Brève sur Beckett avec Lacan, de Dominique Marin, par Anne Meunier

 

Brève à propos du livre : Beckett avec Lacan
de Dominique Marin, par Anne Meunier

 

L’insaisissable présent ne peut s’attraper par la parole, parole du discours intérieur dont témoigne l’écriture de Beckett. Lacan, à la même époque, n’a cessé, par l’impossible à dire le présent, de rendre raison de l’inconscient, de faire valoir les effets de la parole, cancer dont l’être est affecté. Aussi Dominique Marin nous invite-t-il à suivre, non pas ses fantasmes de psychanalyste sur Beckett, mais une étude approfondie de ce que l’œuvre de Beckett enseigne. Il met en évidence, avec Lacan, la singularité de ce savoir-faire avec le malheur d’être ravagé par le Verbe et le foisonnement des textes de Samuel Beckett qui se disait ravagé par ces paroles qu’on lui a collées.
Au-delà des éléments biographiques, au-delà de ce qu’il a pu évoquer de son analyse avec Bion et sans tomber dans le travers mimétique de Didier Anzieu, il eut été tentant de mettre en parallèle et même de superposer aux expressions de Beckett celles de Lacan. Puisque l’écrivain comme le psychanalyste rendent compte du vide, de la répétition, du souffle, du reste, du ratage, de la voix, du silence, de l’impossibilité de savoir, du moins que rien, de la soustraction du sens jusqu’à l’épuisement, de la jouissance vocalique, de ce qui échappe à la traque du verbe, etc.
En effet comment ne pas entendre la malédiction d’être né dans le « Ma naissance fut ma perte » de Beckett.
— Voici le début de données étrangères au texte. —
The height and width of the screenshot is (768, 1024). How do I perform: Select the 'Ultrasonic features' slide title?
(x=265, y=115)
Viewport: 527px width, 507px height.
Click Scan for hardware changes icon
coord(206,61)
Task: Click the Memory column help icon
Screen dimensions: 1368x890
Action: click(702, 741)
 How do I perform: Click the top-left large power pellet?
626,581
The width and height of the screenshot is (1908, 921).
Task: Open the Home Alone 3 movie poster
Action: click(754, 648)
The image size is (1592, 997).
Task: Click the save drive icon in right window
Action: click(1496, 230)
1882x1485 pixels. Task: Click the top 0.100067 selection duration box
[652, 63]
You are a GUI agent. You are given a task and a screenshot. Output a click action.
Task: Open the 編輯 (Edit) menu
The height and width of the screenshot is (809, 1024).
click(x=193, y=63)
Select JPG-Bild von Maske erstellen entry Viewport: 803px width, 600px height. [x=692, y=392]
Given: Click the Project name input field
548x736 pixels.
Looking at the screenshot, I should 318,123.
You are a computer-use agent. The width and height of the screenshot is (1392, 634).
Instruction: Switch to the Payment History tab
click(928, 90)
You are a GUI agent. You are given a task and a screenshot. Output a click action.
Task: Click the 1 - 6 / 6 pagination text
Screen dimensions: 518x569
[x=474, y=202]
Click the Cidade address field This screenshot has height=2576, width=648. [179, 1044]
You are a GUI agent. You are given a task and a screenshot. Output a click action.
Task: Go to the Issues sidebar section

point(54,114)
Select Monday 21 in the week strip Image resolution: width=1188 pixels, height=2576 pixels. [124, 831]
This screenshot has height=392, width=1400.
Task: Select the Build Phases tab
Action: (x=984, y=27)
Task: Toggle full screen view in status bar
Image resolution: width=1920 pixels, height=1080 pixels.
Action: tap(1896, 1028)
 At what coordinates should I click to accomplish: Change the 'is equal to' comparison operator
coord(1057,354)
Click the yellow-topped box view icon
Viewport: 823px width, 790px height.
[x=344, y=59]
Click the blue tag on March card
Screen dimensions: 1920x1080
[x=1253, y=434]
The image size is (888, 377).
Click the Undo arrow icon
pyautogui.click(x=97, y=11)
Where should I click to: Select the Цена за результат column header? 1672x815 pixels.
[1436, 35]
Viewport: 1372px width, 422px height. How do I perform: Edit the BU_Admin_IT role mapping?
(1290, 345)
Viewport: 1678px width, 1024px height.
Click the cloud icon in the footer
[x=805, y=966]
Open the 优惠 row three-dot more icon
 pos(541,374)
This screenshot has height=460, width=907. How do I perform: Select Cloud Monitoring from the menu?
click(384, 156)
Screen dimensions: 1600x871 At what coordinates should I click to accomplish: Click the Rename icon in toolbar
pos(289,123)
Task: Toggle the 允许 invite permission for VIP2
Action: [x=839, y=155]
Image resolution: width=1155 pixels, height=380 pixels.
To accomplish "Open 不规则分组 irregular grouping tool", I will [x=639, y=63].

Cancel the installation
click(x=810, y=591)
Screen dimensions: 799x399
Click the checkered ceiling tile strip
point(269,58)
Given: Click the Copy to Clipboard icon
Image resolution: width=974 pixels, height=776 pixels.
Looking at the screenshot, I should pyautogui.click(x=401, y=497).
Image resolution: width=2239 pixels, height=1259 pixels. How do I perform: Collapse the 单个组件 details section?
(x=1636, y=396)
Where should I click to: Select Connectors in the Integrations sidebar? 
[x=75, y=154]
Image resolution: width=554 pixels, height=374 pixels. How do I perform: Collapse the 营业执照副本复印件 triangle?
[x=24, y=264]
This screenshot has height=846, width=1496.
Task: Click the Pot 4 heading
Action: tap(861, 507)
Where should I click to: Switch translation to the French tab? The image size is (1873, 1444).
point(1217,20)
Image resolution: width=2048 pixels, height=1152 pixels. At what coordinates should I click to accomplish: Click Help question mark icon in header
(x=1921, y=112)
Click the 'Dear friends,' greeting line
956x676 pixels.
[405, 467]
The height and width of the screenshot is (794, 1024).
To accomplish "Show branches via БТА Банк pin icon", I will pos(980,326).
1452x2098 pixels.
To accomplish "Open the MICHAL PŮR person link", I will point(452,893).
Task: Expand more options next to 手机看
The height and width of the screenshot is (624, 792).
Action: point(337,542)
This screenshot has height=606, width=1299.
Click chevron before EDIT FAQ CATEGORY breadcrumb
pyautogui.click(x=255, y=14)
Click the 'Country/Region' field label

Comment ne pas rapprocher le Cap au pire avec le ...Ou pire de Lacan, ou la question de la fin de l’analyse avec celle du « comment gagner la sortie » et celle de la poubellification, avec Fin de partie.
Dominique Marin propose un dialogue fécond à partir d’une pratique de la lettre qui converge avec l’usage de l’inconscient. Le mérite de ce livre dont le titre aurait pu être en forçant le propos, « Lacan pas sans Beckett », est de faire résonner l’enseignement de Lacan, lecteur et spectateur, avec le travail et la poésie du théâtre de celui auquel l’auteur donne la place de « partenaire muet de Lacan ».
Les références courtes aux textes de ces deux partenaires, « frères de lettres », fourmillent et donnent envie de les lire et relire. Dominique Marin jongle avec autant de facilité que de rigueur dans les développements clairs des concepts analytiques, en écho à cet Innommable si bien dit par le prix Nobel de littérature. Il nous incite ainsi à ouvrir l’œil et à tendre l’oreille du côté de toutes les disciplines qui, à l’instar de l’analyse, éclairent d’une manière impitoyable la nécessité de nous défaire de notre histoire et de nos avoirs.
S’il n’y a « peut être que des fausses routes », ainsi que l’évoquait Beckett avec Charles Juliet, Dominique Marin a pourtant trouvé « la mauvaise route » qui convenait pour dire ce que Beckett et Lacan lui ont soufflé.